The owners are three friends who have been cooking together since their days at Ursula Franklin Academy: Adam Janes, Duncan MacNeill and Zach Slootsky, along with Joe Zabukovec, who befriended the trio later on.
Already serving some fairly noteworthy concoctions, like the ploughman’s lunch ($12) — which currently includes house-made rabbit and pork terrine and bleu bénédictin raw milk cheese from Quebec — The Federal is shaping up to be a great addition to Little Portugal. But for now, the guys are calling this an extended soft opening.
“We’re warming up the kitchen before we do dinner and get our liquor licence,” Slootsky tells us. “We’re not sure [when that will be], but we’re happy during the day. It’s been really fun.”
The plan, MacNeill tells us, is to become a family-friendly restaurant that can also be a great place to hold a birthday party or have a romantic date. Once that elusive liquor licence arrives, The Federal is planning on being wine and cocktail-centric, featuring wines from small, family-run wineries.
Current dishes to check out include the cubano ($12), a take on the pulled pork sandwich, with slow-roased pork shoulder, spiced ham, avocado, cheddar and sweet mustard pickles. The salty pork is offset by the pickles, and a side of aioli provides an extra kick. As with all of The Federal’s savoury dishes, it comes with a Swiss-style shredded potato rösti dish.
The eggs Federal ($11) are essentially eggs Benedict, but without Hollandaise (a mushroom-tarragon cream sauce is used instead).

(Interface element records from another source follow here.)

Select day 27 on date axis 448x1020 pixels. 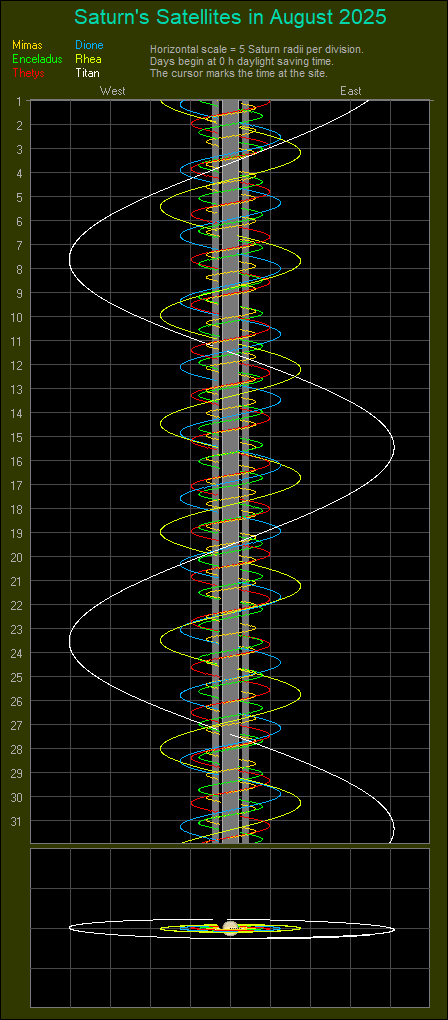(18, 725)
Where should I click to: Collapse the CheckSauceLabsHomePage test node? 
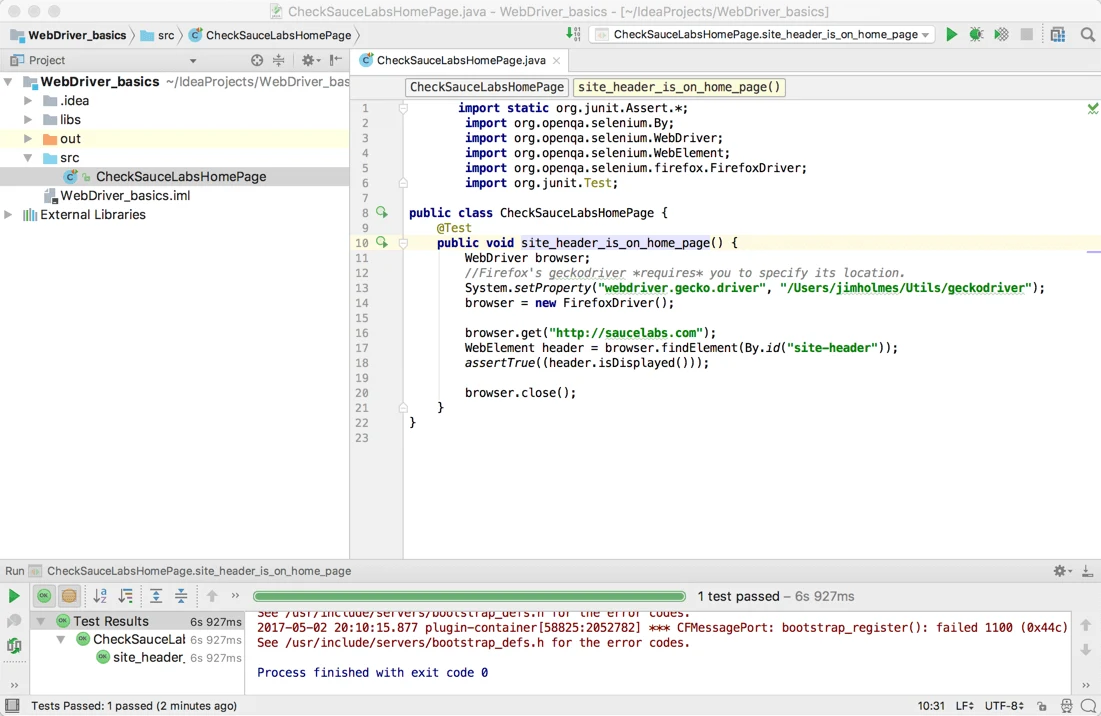tap(61, 639)
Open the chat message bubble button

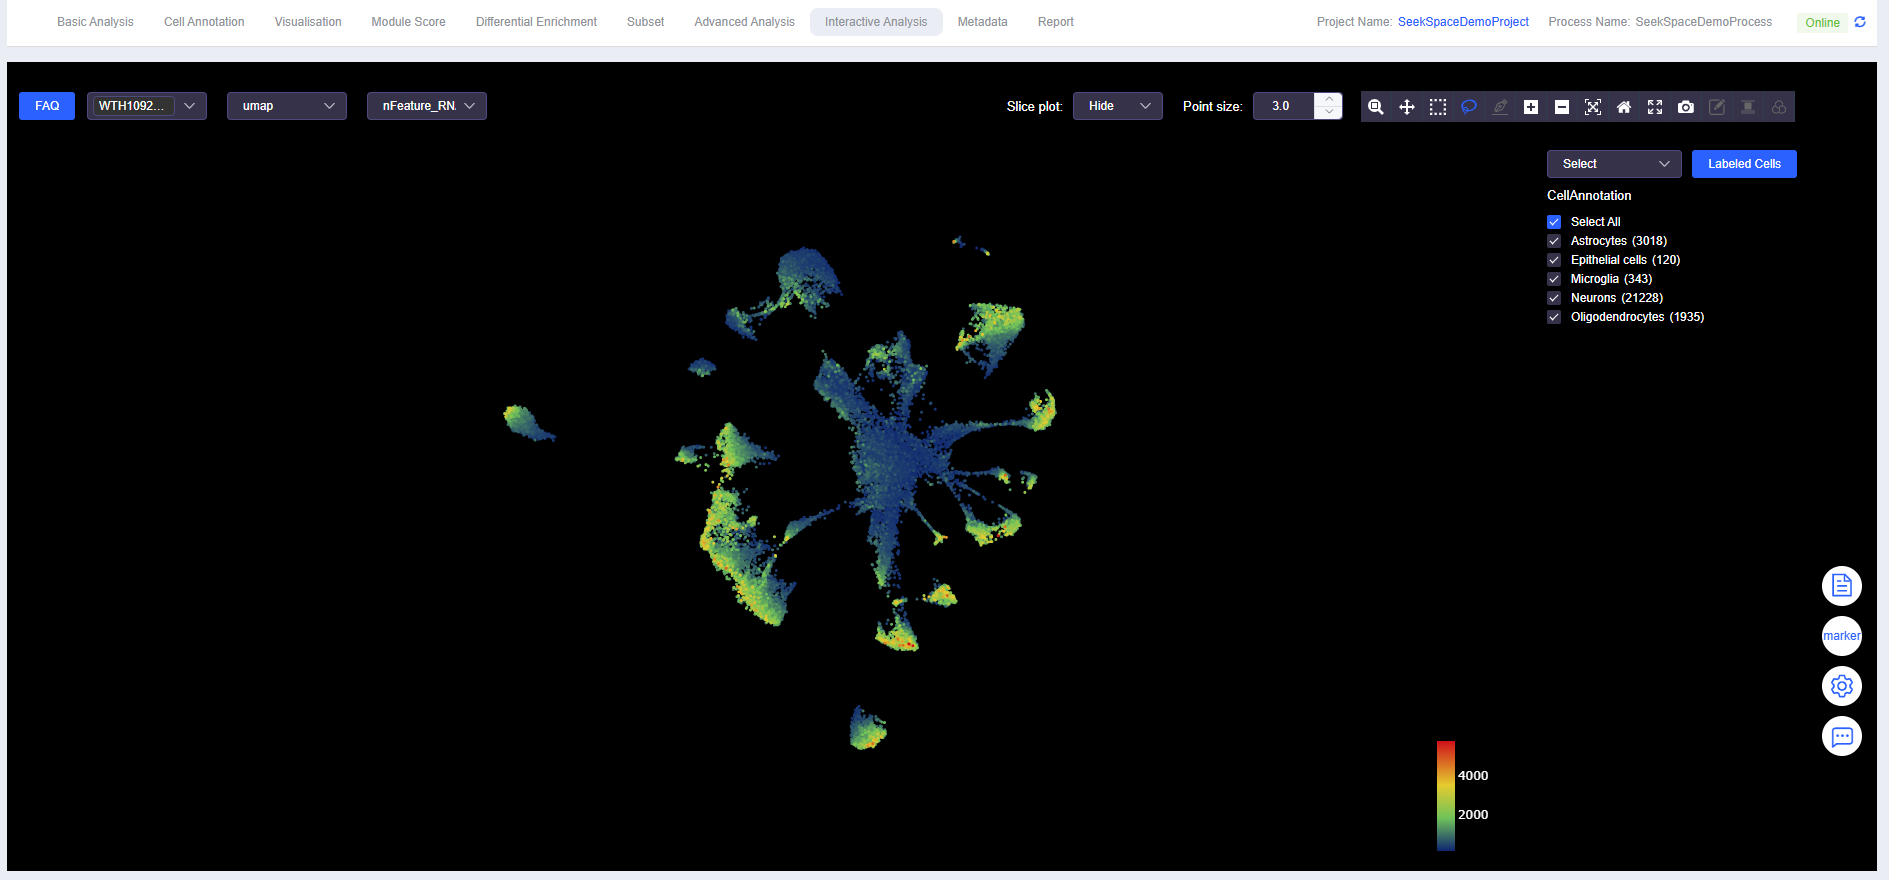(1841, 737)
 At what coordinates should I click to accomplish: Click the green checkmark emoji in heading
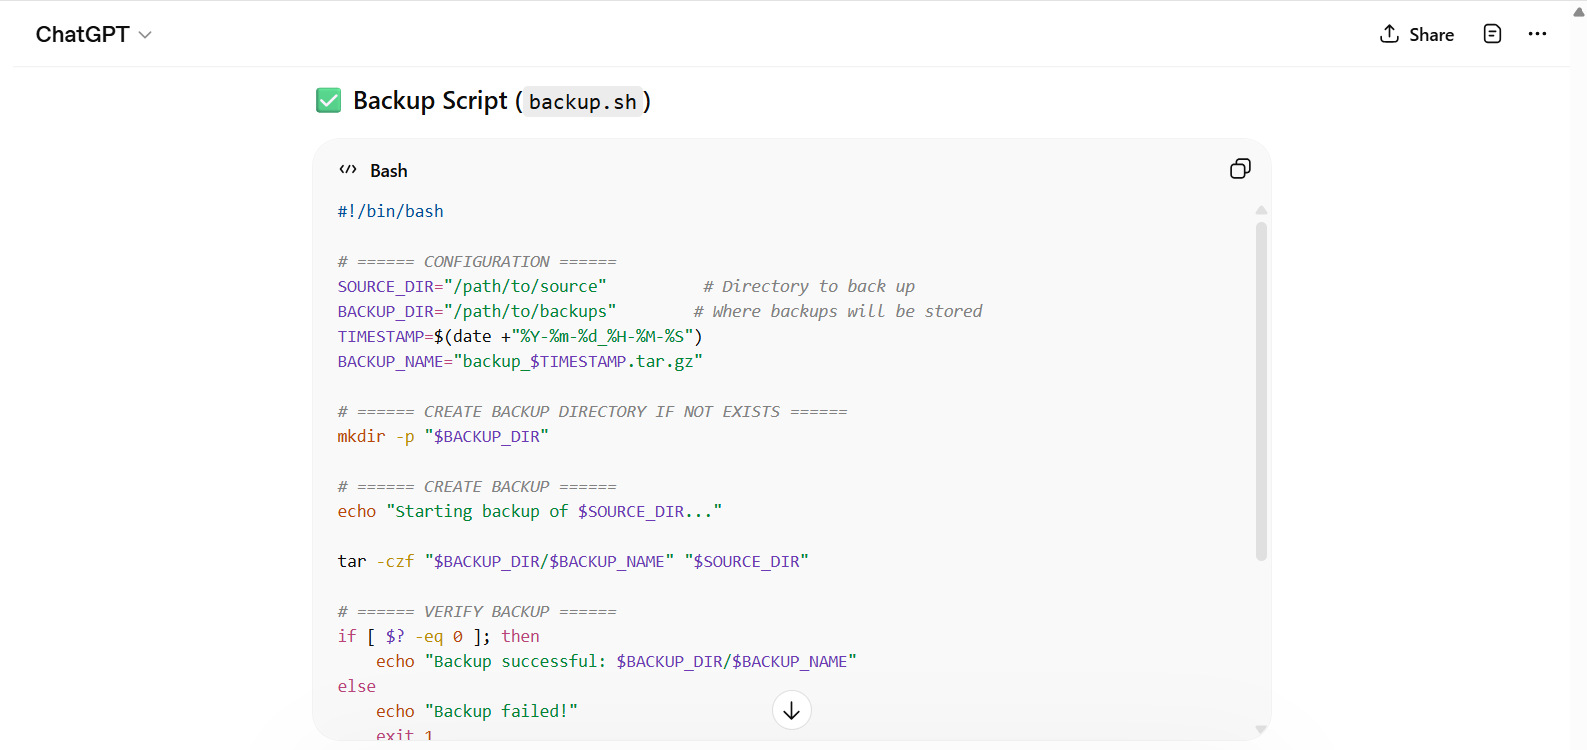point(329,101)
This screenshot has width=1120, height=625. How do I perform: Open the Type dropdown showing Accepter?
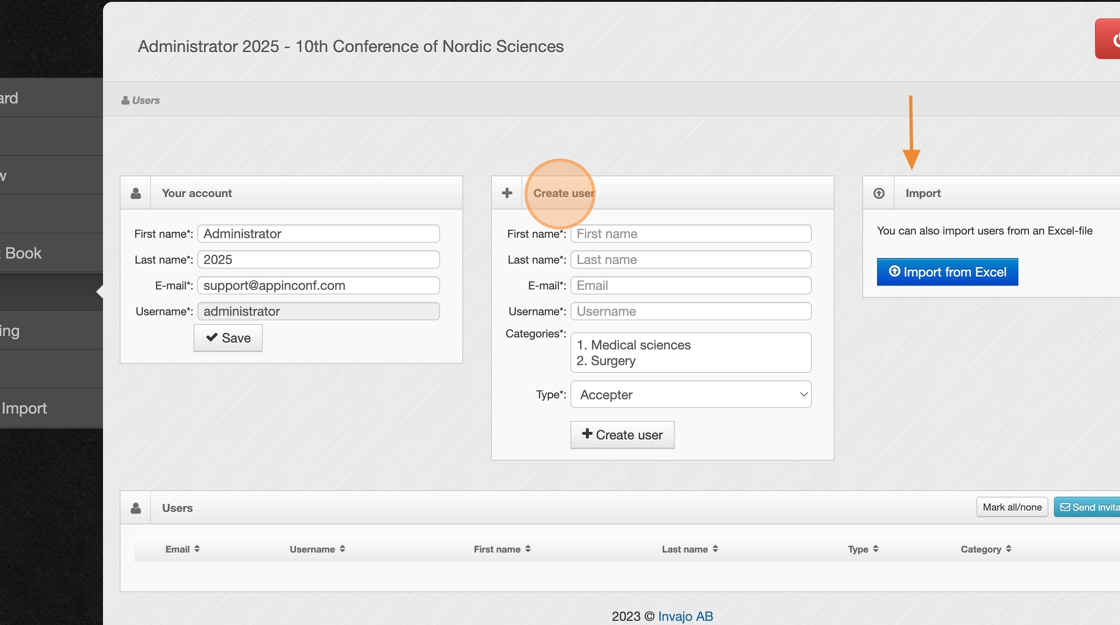[x=691, y=395]
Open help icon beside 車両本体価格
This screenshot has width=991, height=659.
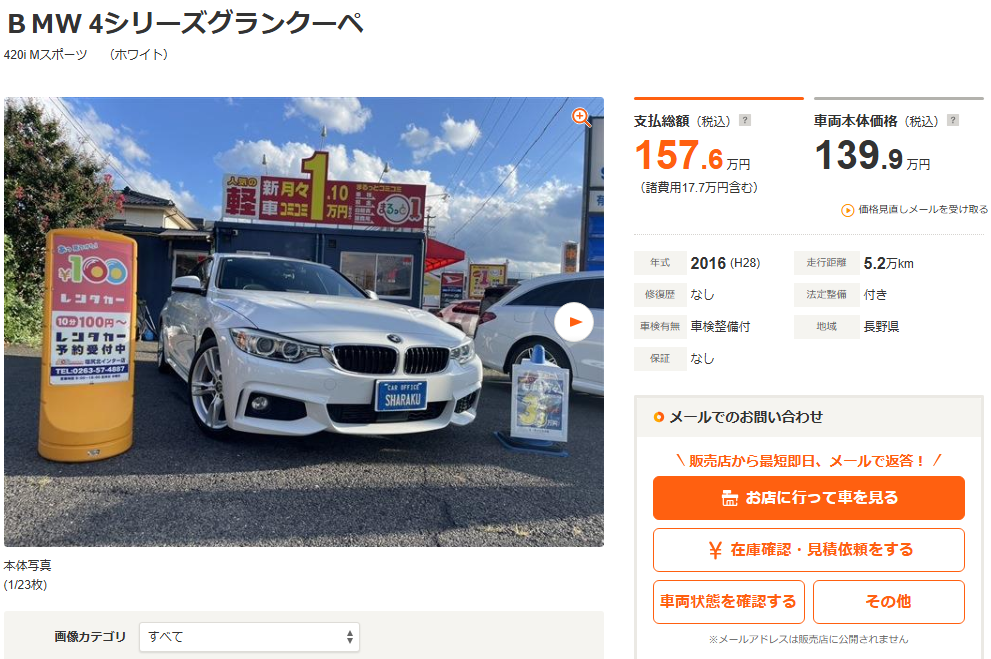(x=953, y=120)
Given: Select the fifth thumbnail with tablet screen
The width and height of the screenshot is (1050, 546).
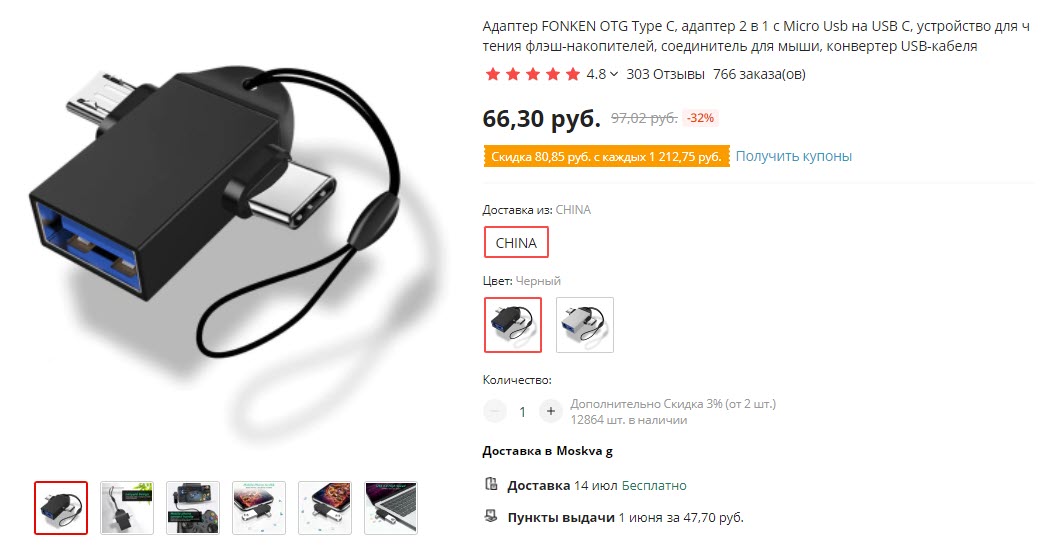Looking at the screenshot, I should pyautogui.click(x=325, y=508).
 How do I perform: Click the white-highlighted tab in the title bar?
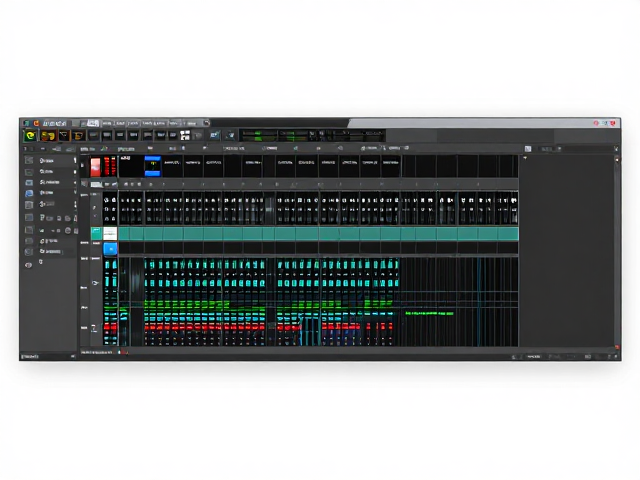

Most of the house-made preserves and pickles can be bought from The Federal’s market shelf, which also features other selections like caper berries or some totally not-made-in-house Marmite. (We noticed the you-either-love-it or hate-it jar on the shelf, and had to ask. Apparently it goes in the veggie broth — and if you’re on the “hate it” side, don’t worry, you can’t tell it’s there.)
A selection of house-made sodas ($2.50), which come in cola, lemon-ginger, cream soda and root beer varieties, are made with good old carbonated Toronto tap water.
Duncan MacNeill pours a house-made soda pop
The cola is based on a recipe from the 1900s. It’s made from kola nut, natural cane sugar, caramel, bergamot and a “secret mixture of herbs and spices,” we’re told. The result is far removed from your typical mass-produced cola: slightly sweet and refreshing, it almost tastes like it’s good for you.
Suppliers include St. John’s Bakery for breads and Bakelab for café treats. The interior is full of vintage touches, giving The Federal a warm, rustic feel at any time of the day — and soon enough, night.